Religious building in Vietnam

Po Klong Garai Temple is a Hindu Cham religious complex located in the Cham principality of Panduranga, in what is now Phan Rang in southern Vietnam. It was built in honor of the legendary king Po Klaung Garai, who ruled Panduranga from 1151 to 1205, by the historic King Jaya Sinhavarman III,

==Legend of King Klong Garai==
According to legend, Po Klong Garai (Cham language: Great water-dragon sovereign or Dragon king of J'rai people) started life as a lowly cowherd, but became king of Champa by destiny, ruling wisely and for the good of the people. When the Khmer of Cambodia invaded his kingdom, he challenged them to settle the matter peacefully in a tower-building contest. Po Klong Garai prevailed in the contest, thereby obliging the invaders to return home. After his death, Po Klong Garai became a god and protector of the people on earth; it is said that the tower he built in his contest with the Khmer is the tower that today is known by his name.

==History of the Temple==
The Cham King Jaya Simhavarman III (Viet: Chê Mân) is credited with constructing the tower in honor of Po Klaung Garai toward the end of the 13th century. However, the presence of several steles from an earlier period suggests that Jaya Simhavarman may merely have restored and added to structures that were already in place.

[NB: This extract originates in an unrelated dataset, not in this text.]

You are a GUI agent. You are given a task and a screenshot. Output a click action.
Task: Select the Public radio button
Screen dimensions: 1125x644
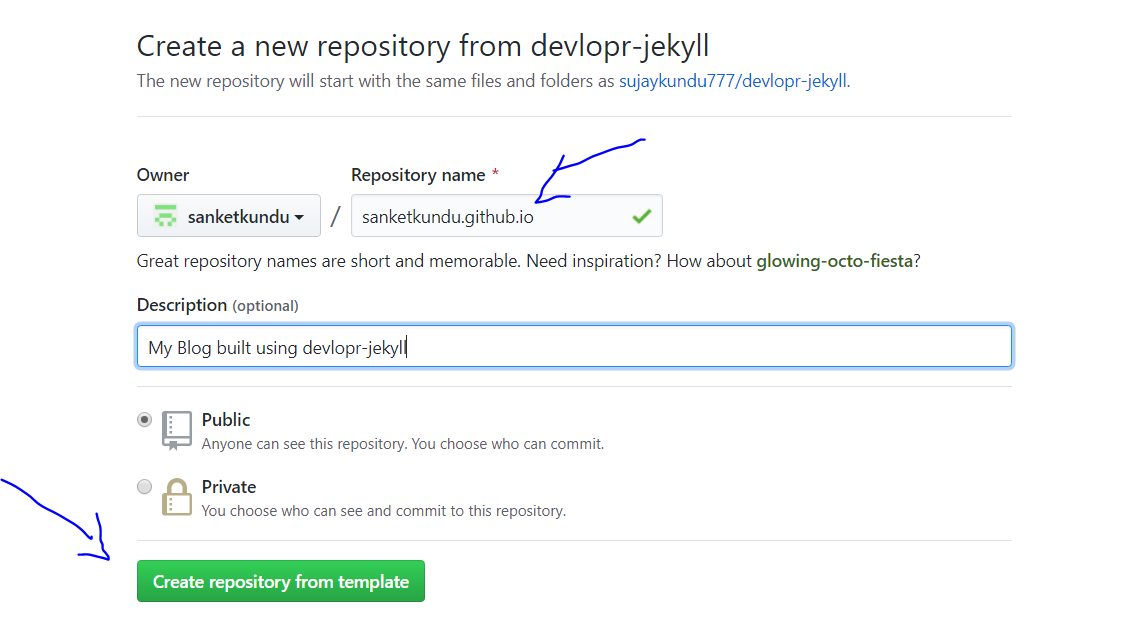click(144, 419)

An inscription, dated 1050, at Po Klong Garai commemorated the military victory of two Cham princes (presumably representing the northern dynasty of Indrapura headquartered near Mỹ Sơn) over the people of Panduranga in southern Champa. According to the inscription, the victorious princes celebrated by erecting two lingas and a victory column.

==Site of the Temple==
The temple of Po Klaung Garai belongs to what is known as the Thap Mam Style of Cham art and architecture. It consists of three brick towers: a main tower with three stories, a smaller gate tower, and an elongated tower with a saddle-like roof. The group of buildings is well preserved, and "is distinguished by the purity of its outlines and the austerity of its decor." Over the front door of the main tower is a sculpture of the god Siva that is regarded as one of the masterpieces of the Thap Mam Style. The remaining images are less impressive, revealing "an art in terminal decline, due to its stiffness and arid workmanship." The tower with the saddle-like roof is said to be dedicated to the God of Flame, Thang Chuh Yang Pui.

The primary religious image in the temple is a mukhalinga of the 16th or 17th century. A mukhalinga is a linga with a human face. In general, the linga is the emblem of the Hindu god Siva, but the Cham say that this one is a statue of King Po Klaung Garai. The temple is still the site of Cham religious festivals.